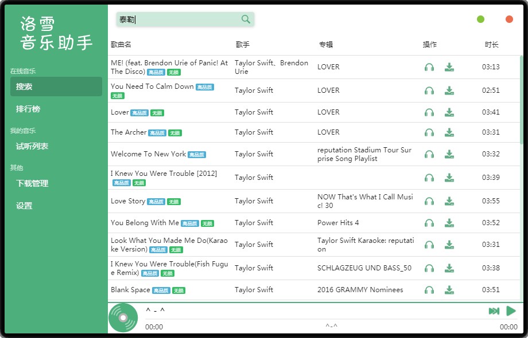Open 设置 settings page
The width and height of the screenshot is (528, 338).
click(24, 206)
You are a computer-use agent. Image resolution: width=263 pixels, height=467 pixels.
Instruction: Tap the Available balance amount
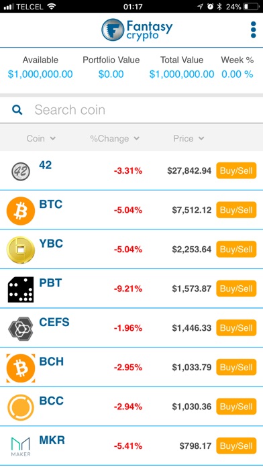click(x=40, y=74)
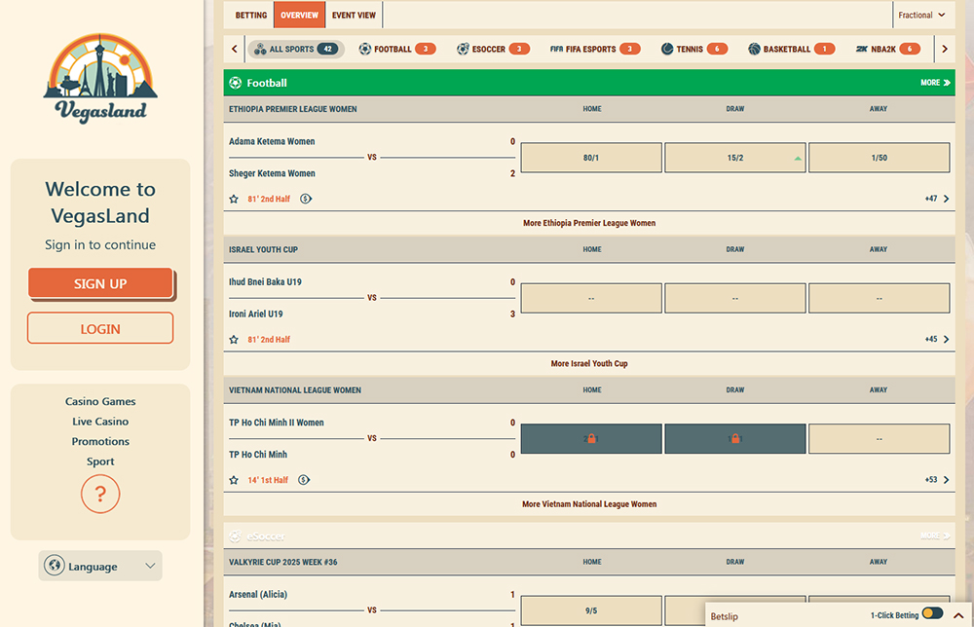
Task: Open the Fractional odds format dropdown
Action: pos(921,16)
====
▶ **The task**
Put every line of the records above into a JSON list of strings, one string per line, with blank lines dropped and the pictures left out.

▶ **Exercise result**
[
  "Open 设置 settings page",
  "The width and height of the screenshot is (528, 338).",
  "click(24, 206)",
  "You are a computer-use agent. Image resolution: width=263 pixels, height=467 pixels.",
  "Instruction: Tap the Available balance amount",
  "click(x=40, y=74)",
  "Task: Open the Fractional odds format dropdown",
  "Action: pos(921,16)"
]